## [GOAL OF THE EXERCISE]
Would you return the lines from the one that contains "[Toon navigatie] (92, 9)" to the last line of the entries below, exactly and with nothing added?

## [DATA PROVIDED]
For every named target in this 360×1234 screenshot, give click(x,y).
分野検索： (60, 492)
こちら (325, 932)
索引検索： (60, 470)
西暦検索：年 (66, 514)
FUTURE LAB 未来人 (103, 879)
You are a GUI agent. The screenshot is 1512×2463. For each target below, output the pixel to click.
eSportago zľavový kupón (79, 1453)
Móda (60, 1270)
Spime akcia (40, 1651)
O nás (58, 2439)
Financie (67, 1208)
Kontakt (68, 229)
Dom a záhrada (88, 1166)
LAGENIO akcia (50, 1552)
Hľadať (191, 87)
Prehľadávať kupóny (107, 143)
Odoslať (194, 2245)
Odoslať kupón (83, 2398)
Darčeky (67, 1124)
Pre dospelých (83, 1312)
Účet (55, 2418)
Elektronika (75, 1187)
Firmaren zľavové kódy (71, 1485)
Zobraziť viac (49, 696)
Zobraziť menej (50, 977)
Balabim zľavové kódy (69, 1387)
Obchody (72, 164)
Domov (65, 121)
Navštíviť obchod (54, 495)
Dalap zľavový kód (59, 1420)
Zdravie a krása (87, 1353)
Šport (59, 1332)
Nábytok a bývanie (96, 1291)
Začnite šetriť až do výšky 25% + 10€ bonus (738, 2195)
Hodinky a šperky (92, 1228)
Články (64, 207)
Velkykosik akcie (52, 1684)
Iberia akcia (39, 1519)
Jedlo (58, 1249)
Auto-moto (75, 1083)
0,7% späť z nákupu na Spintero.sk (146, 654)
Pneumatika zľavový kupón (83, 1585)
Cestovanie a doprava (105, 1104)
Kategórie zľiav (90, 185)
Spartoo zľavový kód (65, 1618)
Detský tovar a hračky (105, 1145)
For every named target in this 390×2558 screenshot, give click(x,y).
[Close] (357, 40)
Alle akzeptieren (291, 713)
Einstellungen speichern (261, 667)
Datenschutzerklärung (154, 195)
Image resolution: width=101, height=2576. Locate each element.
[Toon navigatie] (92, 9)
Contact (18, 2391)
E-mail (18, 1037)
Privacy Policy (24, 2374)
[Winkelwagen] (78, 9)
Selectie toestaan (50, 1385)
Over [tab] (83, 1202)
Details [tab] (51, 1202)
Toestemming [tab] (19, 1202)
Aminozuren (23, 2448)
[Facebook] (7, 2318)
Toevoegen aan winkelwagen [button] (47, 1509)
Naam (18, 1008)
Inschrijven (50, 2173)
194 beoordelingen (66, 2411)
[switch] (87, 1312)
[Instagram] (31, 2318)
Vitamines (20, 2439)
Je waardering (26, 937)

## [ANSWER FOR THIS EXERCISE]
[Toon navigatie] (92, 9)
Contact (18, 2391)
E-mail (18, 1037)
Privacy Policy (24, 2374)
[Winkelwagen] (78, 9)
Selectie toestaan (50, 1385)
Over [tab] (83, 1202)
Details [tab] (51, 1202)
Toestemming [tab] (19, 1202)
Aminozuren (23, 2448)
[Facebook] (7, 2318)
Toevoegen aan winkelwagen [button] (47, 1509)
Naam (18, 1008)
Inschrijven (50, 2173)
194 beoordelingen (66, 2411)
[switch] (87, 1312)
[Instagram] (31, 2318)
Vitamines (20, 2439)
Je waardering (26, 937)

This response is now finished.